### What is required
Rewrite every line of the material below as a numbered list, one line per number, leaving out the blank lines.
— START Extracted information —
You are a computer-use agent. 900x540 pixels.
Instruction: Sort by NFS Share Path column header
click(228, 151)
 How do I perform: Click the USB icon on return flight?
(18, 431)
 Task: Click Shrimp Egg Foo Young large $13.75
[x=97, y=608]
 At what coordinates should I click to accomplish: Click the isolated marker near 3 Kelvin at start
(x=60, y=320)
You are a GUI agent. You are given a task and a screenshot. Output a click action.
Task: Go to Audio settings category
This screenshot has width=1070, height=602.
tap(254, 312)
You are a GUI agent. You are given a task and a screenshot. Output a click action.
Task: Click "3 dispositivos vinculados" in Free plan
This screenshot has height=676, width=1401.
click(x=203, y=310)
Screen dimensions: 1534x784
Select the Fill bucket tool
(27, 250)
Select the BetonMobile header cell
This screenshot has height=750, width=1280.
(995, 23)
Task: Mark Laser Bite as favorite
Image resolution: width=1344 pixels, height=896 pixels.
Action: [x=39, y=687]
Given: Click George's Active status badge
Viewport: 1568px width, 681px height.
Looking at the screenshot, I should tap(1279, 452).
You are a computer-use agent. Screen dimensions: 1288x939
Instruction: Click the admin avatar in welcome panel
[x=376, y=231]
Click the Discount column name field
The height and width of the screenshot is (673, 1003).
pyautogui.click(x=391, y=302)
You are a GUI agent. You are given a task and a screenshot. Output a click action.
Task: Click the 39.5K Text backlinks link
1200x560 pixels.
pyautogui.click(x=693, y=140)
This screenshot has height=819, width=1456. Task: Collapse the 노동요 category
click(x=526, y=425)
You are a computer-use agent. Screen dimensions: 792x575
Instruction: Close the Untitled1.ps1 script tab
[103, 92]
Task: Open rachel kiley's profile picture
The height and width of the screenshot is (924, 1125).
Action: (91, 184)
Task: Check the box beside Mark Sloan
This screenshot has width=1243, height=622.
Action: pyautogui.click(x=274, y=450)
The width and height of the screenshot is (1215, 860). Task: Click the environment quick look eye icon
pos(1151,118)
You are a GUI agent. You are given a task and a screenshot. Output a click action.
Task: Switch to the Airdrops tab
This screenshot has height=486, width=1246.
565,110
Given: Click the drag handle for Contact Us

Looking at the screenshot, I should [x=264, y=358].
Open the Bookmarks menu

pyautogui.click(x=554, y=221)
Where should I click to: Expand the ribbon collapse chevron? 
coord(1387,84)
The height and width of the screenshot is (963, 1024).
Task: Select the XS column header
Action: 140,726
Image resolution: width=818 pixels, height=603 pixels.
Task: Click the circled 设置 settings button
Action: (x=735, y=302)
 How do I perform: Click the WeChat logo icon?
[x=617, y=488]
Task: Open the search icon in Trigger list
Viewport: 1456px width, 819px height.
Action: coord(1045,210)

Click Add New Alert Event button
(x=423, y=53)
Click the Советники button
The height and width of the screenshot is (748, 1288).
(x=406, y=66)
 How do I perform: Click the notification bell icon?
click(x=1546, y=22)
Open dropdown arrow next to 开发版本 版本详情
— END Extracted information —
### Problem solution
1. You are a computer-use agent. 900x540 pixels.
2. Instruction: Sort by NFS Share Path column header
3. click(228, 151)
4.  How do I perform: Click the USB icon on return flight?
5. (18, 431)
6.  Task: Click Shrimp Egg Foo Young large $13.75
7. [x=97, y=608]
8.  At what coordinates should I click to accomplish: Click the isolated marker near 3 Kelvin at start
9. (x=60, y=320)
10. You are a GUI agent. You are given a task and a screenshot. Output a click action.
11. Task: Go to Audio settings category
12. This screenshot has width=1070, height=602.
13. tap(254, 312)
14. You are a GUI agent. You are given a task and a screenshot. Output a click action.
15. Task: Click "3 dispositivos vinculados" in Free plan
16. This screenshot has height=676, width=1401.
17. click(x=203, y=310)
18. Screen dimensions: 1534x784
19. Select the Fill bucket tool
20. (27, 250)
21. Select the BetonMobile header cell
22. This screenshot has height=750, width=1280.
23. (995, 23)
24. Task: Mark Laser Bite as favorite
25. Image resolution: width=1344 pixels, height=896 pixels.
26. Action: [x=39, y=687]
27. Given: Click George's Active status badge
28. Viewport: 1568px width, 681px height.
29. Looking at the screenshot, I should tap(1279, 452).
30. You are a computer-use agent. Screen dimensions: 1288x939
31. Instruction: Click the admin avatar in welcome panel
32. [x=376, y=231]
33. Click the Discount column name field
34. The height and width of the screenshot is (673, 1003).
35. pyautogui.click(x=391, y=302)
36. You are a GUI agent. You are given a task and a screenshot. Output a click action.
37. Task: Click the 39.5K Text backlinks link
38. 1200x560 pixels.
39. pyautogui.click(x=693, y=140)
40. This screenshot has height=819, width=1456. Task: Collapse the 노동요 category
41. click(x=526, y=425)
42. You are a computer-use agent. Screen dimensions: 792x575
43. Instruction: Close the Untitled1.ps1 script tab
44. [103, 92]
45. Task: Open rachel kiley's profile picture
46. The height and width of the screenshot is (924, 1125).
47. Action: (91, 184)
48. Task: Check the box beside Mark Sloan
49. This screenshot has width=1243, height=622.
50. Action: pyautogui.click(x=274, y=450)
51. The width and height of the screenshot is (1215, 860). Task: Click the environment quick look eye icon
52. pos(1151,118)
53. You are a GUI agent. You are given a task and a screenshot. Output a click action.
54. Task: Switch to the Airdrops tab
55. This screenshot has height=486, width=1246.
56. 565,110
57. Given: Click the drag handle for Contact Us
58. Looking at the screenshot, I should [x=264, y=358].
59. Open the Bookmarks menu
60. pyautogui.click(x=554, y=221)
61. Where should I click to: Expand the ribbon collapse chevron? 
62. coord(1387,84)
63. The height and width of the screenshot is (963, 1024).
64. Task: Select the XS column header
65. Action: 140,726
66. Image resolution: width=818 pixels, height=603 pixels.
67. Task: Click the circled 设置 settings button
68. Action: (x=735, y=302)
69.  How do I perform: Click the WeChat logo icon?
70. [x=617, y=488]
71. Task: Open the search icon in Trigger list
72. Viewport: 1456px width, 819px height.
73. Action: coord(1045,210)
74. Click Add New Alert Event button
75. (x=423, y=53)
76. Click the Советники button
77. The height and width of the screenshot is (748, 1288).
78. (x=406, y=66)
79.  How do I perform: Click the notification bell icon?
80. click(x=1546, y=22)
81. Open dropdown arrow next to 开发版本 版本详情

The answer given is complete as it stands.